Слайд 36Характеристика заболевания
Патогенез. В основе патогенеза туберкулеза лежит способность медленно размножающихся
микобактерий к длительному переживанию в долгоживущих макрофагах и подавлению всех
стадий фагоцитоза. В зоне проникновения микобактерий или участках, наиболее благоприятных для размножения микроорганизмов, возникает первичный туберкулезный комплекс, состоящий из воспалительного очага (в легких - пневмонический очаг под плеврой), пораженных регионарных лимфатических узлов и дорожки измененных лимфатических сосудов между ними. Диссеминация возбудителей может происходить бронхогенно, лимфогенно и гематогенно.
При заживлении очаг воспаления рассасывается, некротические массы уплотняются, а вокруг формируется соединительнотканная капсула (очаг Гона), микобактерии трансформируются в L-формы. Активация этих очагов ведет к вторичному туберкулезу.
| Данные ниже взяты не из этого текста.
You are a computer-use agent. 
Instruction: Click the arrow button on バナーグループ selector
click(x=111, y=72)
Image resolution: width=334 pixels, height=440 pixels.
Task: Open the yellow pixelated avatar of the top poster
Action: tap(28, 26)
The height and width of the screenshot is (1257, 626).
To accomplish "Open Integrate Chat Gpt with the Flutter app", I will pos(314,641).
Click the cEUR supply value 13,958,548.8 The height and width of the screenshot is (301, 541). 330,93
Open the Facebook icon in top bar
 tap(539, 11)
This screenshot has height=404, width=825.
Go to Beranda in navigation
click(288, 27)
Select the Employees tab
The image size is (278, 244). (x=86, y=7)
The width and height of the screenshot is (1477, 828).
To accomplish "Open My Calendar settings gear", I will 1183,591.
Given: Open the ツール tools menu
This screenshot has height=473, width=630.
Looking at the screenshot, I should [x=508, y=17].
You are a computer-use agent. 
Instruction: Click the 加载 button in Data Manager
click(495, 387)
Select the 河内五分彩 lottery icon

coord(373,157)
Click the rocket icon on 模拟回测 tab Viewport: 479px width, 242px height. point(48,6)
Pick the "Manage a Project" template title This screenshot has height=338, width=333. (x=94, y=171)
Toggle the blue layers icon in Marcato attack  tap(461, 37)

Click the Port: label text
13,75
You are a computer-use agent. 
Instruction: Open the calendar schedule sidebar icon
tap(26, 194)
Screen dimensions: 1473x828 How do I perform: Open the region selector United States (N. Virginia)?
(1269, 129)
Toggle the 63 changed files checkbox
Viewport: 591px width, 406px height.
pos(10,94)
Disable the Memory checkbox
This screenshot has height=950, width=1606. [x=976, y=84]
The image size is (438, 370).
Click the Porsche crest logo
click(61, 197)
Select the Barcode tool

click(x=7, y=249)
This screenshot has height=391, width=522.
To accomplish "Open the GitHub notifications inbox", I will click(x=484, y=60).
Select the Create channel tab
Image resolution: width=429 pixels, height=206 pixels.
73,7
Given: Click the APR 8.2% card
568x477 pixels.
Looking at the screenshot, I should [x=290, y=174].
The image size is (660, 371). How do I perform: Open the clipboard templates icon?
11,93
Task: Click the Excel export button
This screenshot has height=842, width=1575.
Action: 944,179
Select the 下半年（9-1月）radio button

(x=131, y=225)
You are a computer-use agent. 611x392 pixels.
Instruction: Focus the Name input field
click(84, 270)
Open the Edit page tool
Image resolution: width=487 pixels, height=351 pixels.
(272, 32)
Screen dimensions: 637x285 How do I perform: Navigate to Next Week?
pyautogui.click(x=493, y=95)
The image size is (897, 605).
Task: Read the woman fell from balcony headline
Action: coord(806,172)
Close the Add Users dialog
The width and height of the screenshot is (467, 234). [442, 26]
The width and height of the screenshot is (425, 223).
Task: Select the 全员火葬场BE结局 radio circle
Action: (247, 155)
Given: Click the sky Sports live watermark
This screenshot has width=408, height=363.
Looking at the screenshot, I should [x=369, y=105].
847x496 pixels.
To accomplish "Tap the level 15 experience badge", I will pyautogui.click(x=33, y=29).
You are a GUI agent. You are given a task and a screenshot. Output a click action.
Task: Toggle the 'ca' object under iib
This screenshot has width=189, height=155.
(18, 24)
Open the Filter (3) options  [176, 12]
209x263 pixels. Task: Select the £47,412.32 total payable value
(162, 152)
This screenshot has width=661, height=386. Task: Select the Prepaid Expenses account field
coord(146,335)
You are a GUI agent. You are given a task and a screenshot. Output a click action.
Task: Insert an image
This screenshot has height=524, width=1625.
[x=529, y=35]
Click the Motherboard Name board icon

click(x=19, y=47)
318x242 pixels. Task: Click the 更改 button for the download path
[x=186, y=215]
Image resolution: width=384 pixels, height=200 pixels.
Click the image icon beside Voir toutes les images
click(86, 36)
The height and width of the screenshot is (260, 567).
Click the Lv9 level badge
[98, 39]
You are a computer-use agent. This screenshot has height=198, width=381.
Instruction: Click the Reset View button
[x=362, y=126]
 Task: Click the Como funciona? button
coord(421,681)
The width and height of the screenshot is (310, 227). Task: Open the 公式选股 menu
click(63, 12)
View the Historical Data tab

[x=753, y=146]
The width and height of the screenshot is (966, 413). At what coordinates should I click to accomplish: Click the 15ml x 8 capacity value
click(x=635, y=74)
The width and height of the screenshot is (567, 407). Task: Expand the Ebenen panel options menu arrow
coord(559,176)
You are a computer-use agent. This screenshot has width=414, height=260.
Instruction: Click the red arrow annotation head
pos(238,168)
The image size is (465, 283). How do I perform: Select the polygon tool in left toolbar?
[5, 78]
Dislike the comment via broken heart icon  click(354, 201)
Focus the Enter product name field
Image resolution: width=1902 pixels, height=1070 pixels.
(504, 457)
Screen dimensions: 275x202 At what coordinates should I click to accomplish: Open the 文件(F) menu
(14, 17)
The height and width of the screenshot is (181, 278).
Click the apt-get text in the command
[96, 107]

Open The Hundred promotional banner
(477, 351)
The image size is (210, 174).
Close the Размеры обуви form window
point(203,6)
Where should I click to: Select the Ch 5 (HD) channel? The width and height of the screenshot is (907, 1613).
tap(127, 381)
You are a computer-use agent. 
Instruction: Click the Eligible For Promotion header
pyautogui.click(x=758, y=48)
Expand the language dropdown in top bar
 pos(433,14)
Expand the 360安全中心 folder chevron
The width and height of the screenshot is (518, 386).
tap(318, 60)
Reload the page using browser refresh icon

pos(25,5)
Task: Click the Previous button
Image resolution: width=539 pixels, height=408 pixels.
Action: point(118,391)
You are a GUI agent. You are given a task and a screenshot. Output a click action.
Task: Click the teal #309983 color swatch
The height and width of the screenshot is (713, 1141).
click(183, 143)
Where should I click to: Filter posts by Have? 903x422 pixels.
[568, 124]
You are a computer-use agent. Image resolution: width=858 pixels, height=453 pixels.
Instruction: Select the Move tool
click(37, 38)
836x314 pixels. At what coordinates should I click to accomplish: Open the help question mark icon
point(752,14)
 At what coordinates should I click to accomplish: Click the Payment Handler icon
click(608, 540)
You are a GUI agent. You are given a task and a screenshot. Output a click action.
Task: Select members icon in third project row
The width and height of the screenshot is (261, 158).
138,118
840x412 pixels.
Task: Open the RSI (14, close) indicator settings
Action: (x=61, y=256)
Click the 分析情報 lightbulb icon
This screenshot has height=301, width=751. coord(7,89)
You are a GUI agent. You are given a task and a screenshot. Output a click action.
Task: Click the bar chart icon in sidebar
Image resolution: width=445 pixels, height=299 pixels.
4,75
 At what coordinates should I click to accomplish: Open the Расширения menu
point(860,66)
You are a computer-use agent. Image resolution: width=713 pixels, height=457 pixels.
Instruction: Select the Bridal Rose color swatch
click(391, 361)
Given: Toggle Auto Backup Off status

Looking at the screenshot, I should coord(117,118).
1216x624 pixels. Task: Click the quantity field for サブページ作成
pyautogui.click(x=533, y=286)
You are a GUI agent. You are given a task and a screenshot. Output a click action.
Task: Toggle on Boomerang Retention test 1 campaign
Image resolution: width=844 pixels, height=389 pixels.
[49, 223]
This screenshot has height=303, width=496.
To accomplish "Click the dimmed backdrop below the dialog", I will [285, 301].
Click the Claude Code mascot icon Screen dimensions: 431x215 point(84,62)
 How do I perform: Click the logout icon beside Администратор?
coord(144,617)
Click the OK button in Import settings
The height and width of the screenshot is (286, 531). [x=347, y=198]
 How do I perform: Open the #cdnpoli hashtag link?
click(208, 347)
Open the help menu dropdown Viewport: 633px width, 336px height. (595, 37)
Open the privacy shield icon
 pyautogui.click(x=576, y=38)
В основе специфического воспаления при туберкулезе лежит реакция гиперчувствительности IV типа
Слайд 37Клиническая картина
Инкубационный период составляет от 3-8 нед до 1 года
и более (до 40 лет).
Основными симптомами легочного туберкулеза являются
субфебрильная температура тела, кашель с мокротой, кровохарканье, одышка и др.
Симптомов, специфичных только для туберкулеза, нет.
Иммунитет. Противотуберкулезный иммунитет носит нестерильный, инфекционный характер и обусловлен наличием в организме L-форм микобактерий.
Развивается ГЗТ. Исход болезни определяется активностью клеточных факторов иммунитета. В ходе заболевания к АГ образуются АТ, свидетельствующие об активности процесса.
Слайд 38Лечение. Применяют противотуберкулезные препараты.
Профилактика. Специфическую профилактику проводят с помощью
живой вакцины - BCG (БЦЖ). Препарат вводят внутрикожно на 2-5-й
день после рождения ребенка.
Последующие ревакцинации проводят по утвержденному календарю вакцинопрофилактики.
Предварительно ставят пробу Манту для выявления туберкулинонегативных лиц, подлежащих ревакцинации.
У новорожденных со сниженной резистентностью применяют менее реактогенную вакцину BCG-M.
Помимо туберкулеза, БЦЖ защищает организм человека от возбудителей лепры и микобактериоза, вызванного M. ulcerans.